**Directions**.
If a line in the data contains "label", copy it out.
*** Opening of Exercise data ***
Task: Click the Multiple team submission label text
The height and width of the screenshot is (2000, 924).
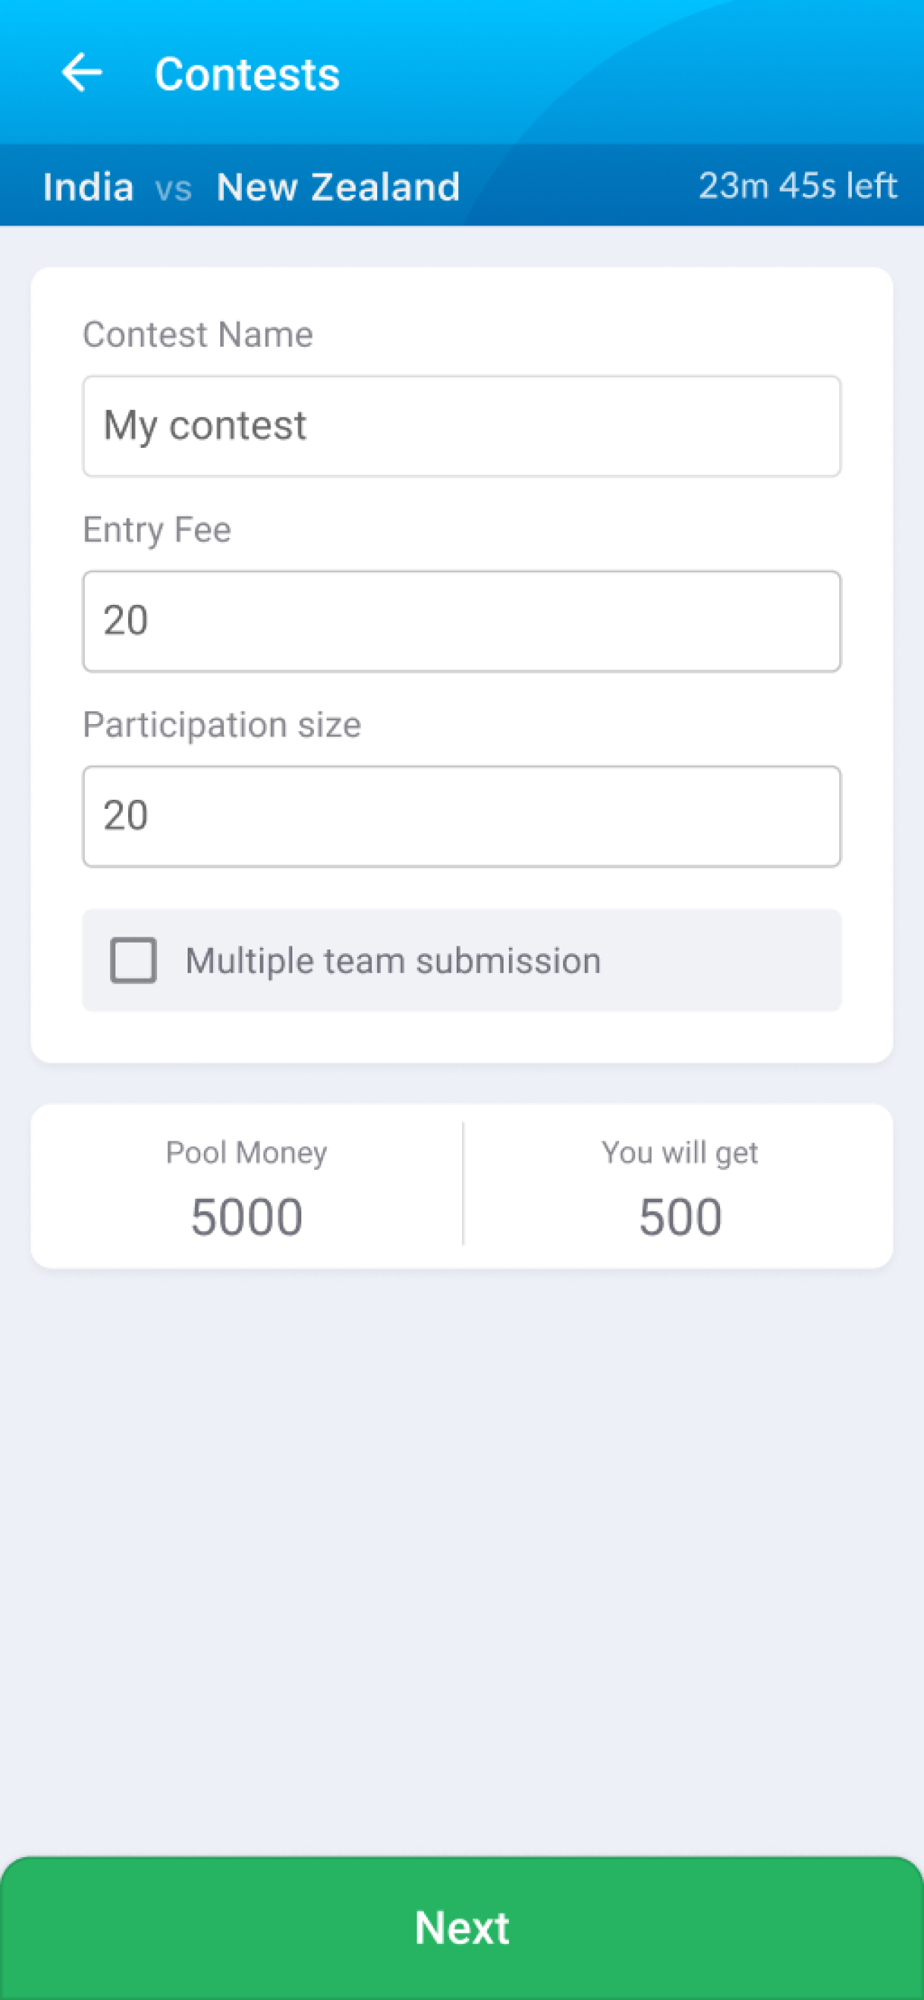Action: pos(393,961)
*** Close of Exercise data ***
*** Opening of Exercise data ***
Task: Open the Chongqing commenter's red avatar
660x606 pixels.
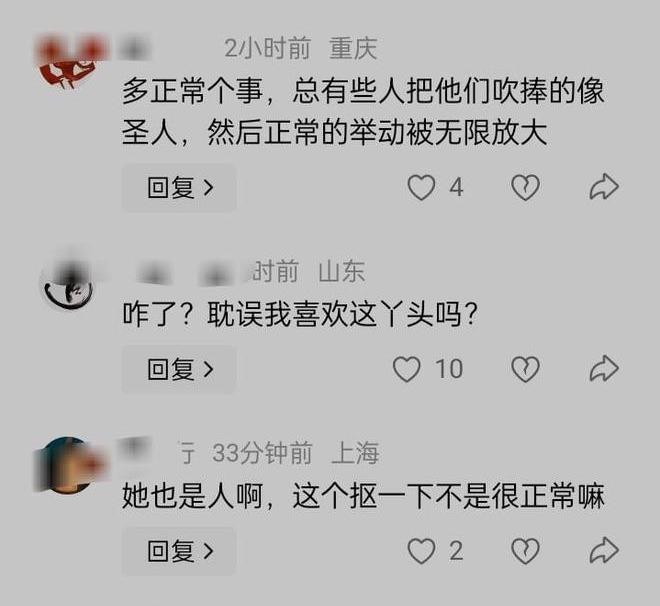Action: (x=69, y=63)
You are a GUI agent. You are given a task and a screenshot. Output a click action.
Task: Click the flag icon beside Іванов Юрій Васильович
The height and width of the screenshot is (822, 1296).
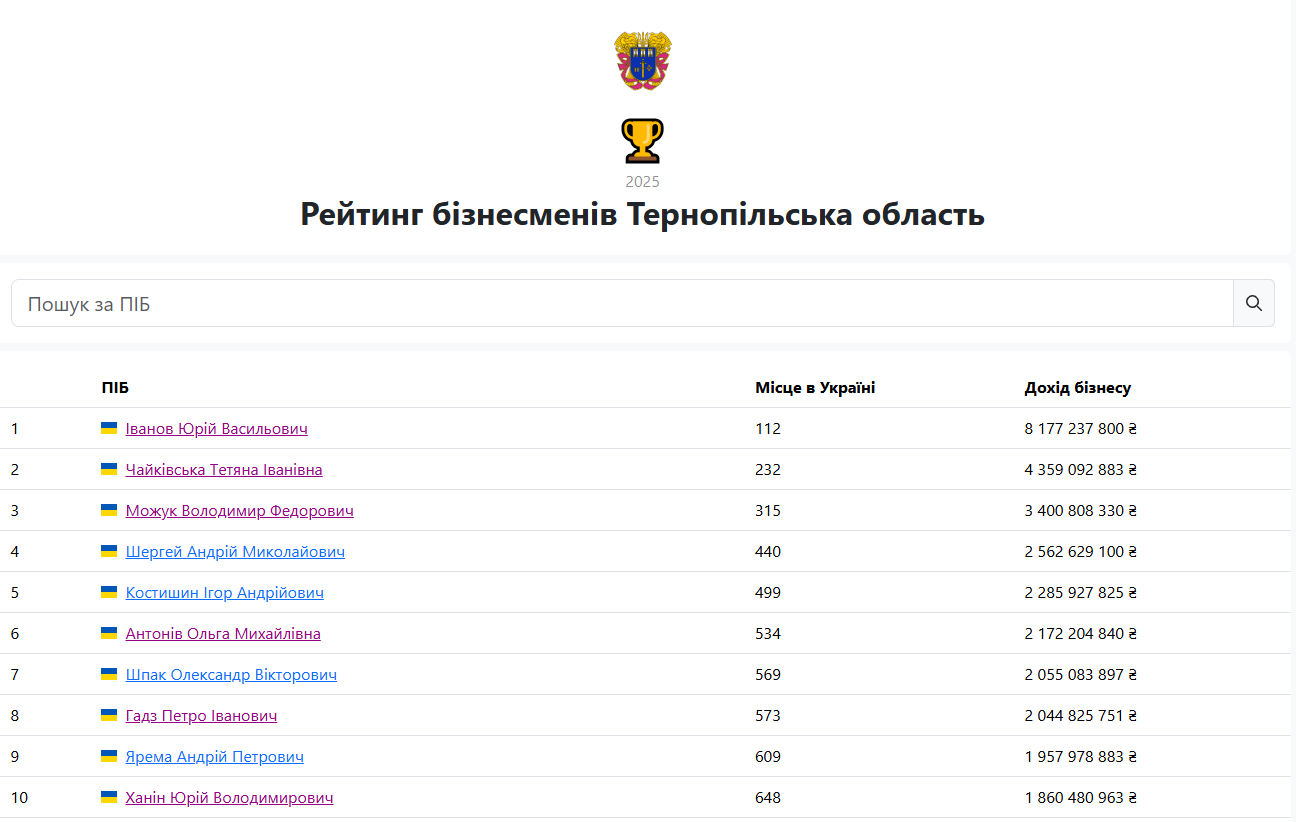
*** Close of Exercise data ***
*** Opening of Exercise data ***
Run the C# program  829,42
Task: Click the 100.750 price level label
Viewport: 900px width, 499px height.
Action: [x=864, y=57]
*** Close of Exercise data ***
**Solution**.
Task: Click the Multiple team submission label text
Task: Click the 100.750 price level label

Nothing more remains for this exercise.